#### Task item:
The answer should match the records character for character.
▶
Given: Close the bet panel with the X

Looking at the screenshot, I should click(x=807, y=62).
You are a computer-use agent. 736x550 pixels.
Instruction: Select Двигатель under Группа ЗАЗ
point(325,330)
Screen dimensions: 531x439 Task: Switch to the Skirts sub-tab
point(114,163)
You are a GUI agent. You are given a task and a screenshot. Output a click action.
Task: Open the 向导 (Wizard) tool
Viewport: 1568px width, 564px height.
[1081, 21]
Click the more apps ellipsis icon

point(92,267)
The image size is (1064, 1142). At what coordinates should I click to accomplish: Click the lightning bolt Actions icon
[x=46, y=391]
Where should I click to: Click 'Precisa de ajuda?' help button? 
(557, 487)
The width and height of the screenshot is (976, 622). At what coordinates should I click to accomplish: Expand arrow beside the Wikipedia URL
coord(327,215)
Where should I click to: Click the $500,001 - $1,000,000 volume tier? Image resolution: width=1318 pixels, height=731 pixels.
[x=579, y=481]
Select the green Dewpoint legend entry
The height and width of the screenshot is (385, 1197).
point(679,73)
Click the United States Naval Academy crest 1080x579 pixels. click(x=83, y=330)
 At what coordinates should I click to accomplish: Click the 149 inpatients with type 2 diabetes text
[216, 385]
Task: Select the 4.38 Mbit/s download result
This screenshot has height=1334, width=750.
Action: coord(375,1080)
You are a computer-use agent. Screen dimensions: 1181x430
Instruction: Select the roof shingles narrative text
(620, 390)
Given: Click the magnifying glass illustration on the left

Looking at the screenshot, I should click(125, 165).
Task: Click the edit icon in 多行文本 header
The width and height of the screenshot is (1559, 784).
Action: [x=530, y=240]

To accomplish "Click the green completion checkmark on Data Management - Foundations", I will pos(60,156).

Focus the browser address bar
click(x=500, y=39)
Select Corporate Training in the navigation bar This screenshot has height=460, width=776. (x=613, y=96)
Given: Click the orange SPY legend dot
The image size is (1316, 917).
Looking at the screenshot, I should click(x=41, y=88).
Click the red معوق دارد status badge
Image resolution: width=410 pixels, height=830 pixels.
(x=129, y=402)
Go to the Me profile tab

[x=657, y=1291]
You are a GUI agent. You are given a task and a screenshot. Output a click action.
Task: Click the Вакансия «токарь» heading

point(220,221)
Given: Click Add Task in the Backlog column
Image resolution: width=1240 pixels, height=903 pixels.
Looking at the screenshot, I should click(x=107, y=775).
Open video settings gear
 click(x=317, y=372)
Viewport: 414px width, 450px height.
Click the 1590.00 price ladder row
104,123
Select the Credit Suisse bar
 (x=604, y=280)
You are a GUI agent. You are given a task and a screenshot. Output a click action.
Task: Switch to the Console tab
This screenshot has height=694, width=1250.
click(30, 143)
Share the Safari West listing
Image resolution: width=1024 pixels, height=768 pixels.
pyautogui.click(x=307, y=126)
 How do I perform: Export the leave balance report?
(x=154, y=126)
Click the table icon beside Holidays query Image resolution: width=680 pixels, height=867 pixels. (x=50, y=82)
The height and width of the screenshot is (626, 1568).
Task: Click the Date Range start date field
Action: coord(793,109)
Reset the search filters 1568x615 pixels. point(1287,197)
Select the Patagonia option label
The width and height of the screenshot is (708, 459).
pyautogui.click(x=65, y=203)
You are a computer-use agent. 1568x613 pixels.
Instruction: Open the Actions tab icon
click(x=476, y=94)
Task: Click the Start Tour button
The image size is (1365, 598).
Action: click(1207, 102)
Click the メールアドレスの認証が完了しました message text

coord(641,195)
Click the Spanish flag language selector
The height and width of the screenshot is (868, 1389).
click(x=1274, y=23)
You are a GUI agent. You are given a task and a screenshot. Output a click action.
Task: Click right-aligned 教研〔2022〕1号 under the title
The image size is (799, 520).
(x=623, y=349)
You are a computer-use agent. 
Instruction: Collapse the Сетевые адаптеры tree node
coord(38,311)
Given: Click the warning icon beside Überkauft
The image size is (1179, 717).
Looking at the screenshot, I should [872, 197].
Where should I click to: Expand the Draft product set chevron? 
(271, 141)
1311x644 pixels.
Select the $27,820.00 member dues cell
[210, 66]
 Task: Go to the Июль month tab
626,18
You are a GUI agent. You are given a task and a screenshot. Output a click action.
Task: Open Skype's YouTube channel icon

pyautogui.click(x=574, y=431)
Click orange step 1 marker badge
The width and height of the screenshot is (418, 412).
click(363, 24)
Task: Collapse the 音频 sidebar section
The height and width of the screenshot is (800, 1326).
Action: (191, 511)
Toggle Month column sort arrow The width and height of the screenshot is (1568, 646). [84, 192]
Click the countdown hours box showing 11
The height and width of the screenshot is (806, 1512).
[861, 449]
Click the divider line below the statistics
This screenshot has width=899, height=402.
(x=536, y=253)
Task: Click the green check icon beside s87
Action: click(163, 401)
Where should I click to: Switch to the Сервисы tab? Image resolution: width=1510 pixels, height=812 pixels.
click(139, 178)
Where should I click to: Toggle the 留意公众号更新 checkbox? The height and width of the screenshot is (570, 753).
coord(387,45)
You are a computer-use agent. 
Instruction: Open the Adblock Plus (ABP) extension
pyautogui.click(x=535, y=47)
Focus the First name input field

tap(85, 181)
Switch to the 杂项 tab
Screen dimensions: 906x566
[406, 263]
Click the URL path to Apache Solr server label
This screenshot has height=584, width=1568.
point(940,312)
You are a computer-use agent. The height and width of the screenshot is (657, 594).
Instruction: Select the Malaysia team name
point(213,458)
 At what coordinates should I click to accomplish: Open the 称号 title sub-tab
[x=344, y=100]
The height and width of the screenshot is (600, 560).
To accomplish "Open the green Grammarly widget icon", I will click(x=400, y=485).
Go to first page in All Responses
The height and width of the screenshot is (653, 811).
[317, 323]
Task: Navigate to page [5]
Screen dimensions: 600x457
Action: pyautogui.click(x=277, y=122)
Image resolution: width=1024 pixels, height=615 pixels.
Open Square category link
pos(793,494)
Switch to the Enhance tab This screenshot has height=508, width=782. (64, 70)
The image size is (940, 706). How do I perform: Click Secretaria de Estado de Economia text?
◀
#### Problem solution:
Given: Close the bet panel with the X

Looking at the screenshot, I should click(x=807, y=62).
You are a computer-use agent. 736x550 pixels.
Instruction: Select Двигатель under Группа ЗАЗ
point(325,330)
Screen dimensions: 531x439 Task: Switch to the Skirts sub-tab
point(114,163)
You are a GUI agent. You are given a task and a screenshot. Output a click action.
Task: Open the 向导 (Wizard) tool
Viewport: 1568px width, 564px height.
[1081, 21]
Click the more apps ellipsis icon

point(92,267)
The image size is (1064, 1142). At what coordinates should I click to accomplish: Click the lightning bolt Actions icon
[x=46, y=391]
Where should I click to: Click 'Precisa de ajuda?' help button? 
(557, 487)
The width and height of the screenshot is (976, 622). At what coordinates should I click to accomplish: Expand arrow beside the Wikipedia URL
coord(327,215)
Where should I click to: Click the $500,001 - $1,000,000 volume tier? Image resolution: width=1318 pixels, height=731 pixels.
[x=579, y=481]
Select the green Dewpoint legend entry
The height and width of the screenshot is (385, 1197).
point(679,73)
Click the United States Naval Academy crest 1080x579 pixels. click(x=83, y=330)
 At what coordinates should I click to accomplish: Click the 149 inpatients with type 2 diabetes text
[216, 385]
Task: Select the 4.38 Mbit/s download result
This screenshot has height=1334, width=750.
Action: coord(375,1080)
You are a computer-use agent. Screen dimensions: 1181x430
Instruction: Select the roof shingles narrative text
(620, 390)
Given: Click the magnifying glass illustration on the left

Looking at the screenshot, I should click(125, 165).
Task: Click the edit icon in 多行文本 header
The width and height of the screenshot is (1559, 784).
Action: [x=530, y=240]

To accomplish "Click the green completion checkmark on Data Management - Foundations", I will pos(60,156).

Focus the browser address bar
click(x=500, y=39)
Select Corporate Training in the navigation bar This screenshot has height=460, width=776. (x=613, y=96)
Given: Click the orange SPY legend dot
The image size is (1316, 917).
Looking at the screenshot, I should click(x=41, y=88).
Click the red معوق دارد status badge
Image resolution: width=410 pixels, height=830 pixels.
(x=129, y=402)
Go to the Me profile tab

[x=657, y=1291]
You are a GUI agent. You are given a task and a screenshot. Output a click action.
Task: Click the Вакансия «токарь» heading

point(220,221)
Given: Click Add Task in the Backlog column
Image resolution: width=1240 pixels, height=903 pixels.
Looking at the screenshot, I should click(x=107, y=775).
Open video settings gear
 click(x=317, y=372)
Viewport: 414px width, 450px height.
Click the 1590.00 price ladder row
104,123
Select the Credit Suisse bar
 (x=604, y=280)
You are a GUI agent. You are given a task and a screenshot. Output a click action.
Task: Switch to the Console tab
This screenshot has height=694, width=1250.
click(30, 143)
Share the Safari West listing
Image resolution: width=1024 pixels, height=768 pixels.
pyautogui.click(x=307, y=126)
 How do I perform: Export the leave balance report?
(x=154, y=126)
Click the table icon beside Holidays query Image resolution: width=680 pixels, height=867 pixels. (x=50, y=82)
The height and width of the screenshot is (626, 1568).
Task: Click the Date Range start date field
Action: coord(793,109)
Reset the search filters 1568x615 pixels. point(1287,197)
Select the Patagonia option label
The width and height of the screenshot is (708, 459).
pyautogui.click(x=65, y=203)
You are a computer-use agent. 1568x613 pixels.
Instruction: Open the Actions tab icon
click(x=476, y=94)
Task: Click the Start Tour button
The image size is (1365, 598).
Action: click(1207, 102)
Click the メールアドレスの認証が完了しました message text

coord(641,195)
Click the Spanish flag language selector
The height and width of the screenshot is (868, 1389).
click(x=1274, y=23)
You are a GUI agent. You are given a task and a screenshot. Output a click action.
Task: Click right-aligned 教研〔2022〕1号 under the title
The image size is (799, 520).
(x=623, y=349)
You are a computer-use agent. 
Instruction: Collapse the Сетевые адаптеры tree node
coord(38,311)
Given: Click the warning icon beside Überkauft
The image size is (1179, 717).
Looking at the screenshot, I should [872, 197].
Where should I click to: Expand the Draft product set chevron? 
(271, 141)
1311x644 pixels.
Select the $27,820.00 member dues cell
[210, 66]
 Task: Go to the Июль month tab
626,18
You are a GUI agent. You are given a task and a screenshot. Output a click action.
Task: Open Skype's YouTube channel icon

pyautogui.click(x=574, y=431)
Click orange step 1 marker badge
The width and height of the screenshot is (418, 412).
click(363, 24)
Task: Collapse the 音频 sidebar section
The height and width of the screenshot is (800, 1326).
Action: (191, 511)
Toggle Month column sort arrow The width and height of the screenshot is (1568, 646). [84, 192]
Click the countdown hours box showing 11
The height and width of the screenshot is (806, 1512).
[861, 449]
Click the divider line below the statistics
This screenshot has width=899, height=402.
(x=536, y=253)
Task: Click the green check icon beside s87
Action: click(163, 401)
Where should I click to: Switch to the Сервисы tab? Image resolution: width=1510 pixels, height=812 pixels.
click(139, 178)
Where should I click to: Toggle the 留意公众号更新 checkbox? The height and width of the screenshot is (570, 753).
coord(387,45)
You are a computer-use agent. 
Instruction: Open the Adblock Plus (ABP) extension
pyautogui.click(x=535, y=47)
Focus the First name input field

tap(85, 181)
Switch to the 杂项 tab
Screen dimensions: 906x566
[406, 263]
Click the URL path to Apache Solr server label
This screenshot has height=584, width=1568.
point(940,312)
You are a computer-use agent. The height and width of the screenshot is (657, 594).
Instruction: Select the Malaysia team name
point(213,458)
 At what coordinates should I click to accomplish: Open the 称号 title sub-tab
[x=344, y=100]
The height and width of the screenshot is (600, 560).
To accomplish "Open the green Grammarly widget icon", I will click(x=400, y=485).
Go to first page in All Responses
The height and width of the screenshot is (653, 811).
[317, 323]
Task: Navigate to page [5]
Screen dimensions: 600x457
Action: pyautogui.click(x=277, y=122)
Image resolution: width=1024 pixels, height=615 pixels.
Open Square category link
pos(793,494)
Switch to the Enhance tab This screenshot has height=508, width=782. (64, 70)
The image size is (940, 706). How do I perform: Click Secretaria de Estado de Economia text?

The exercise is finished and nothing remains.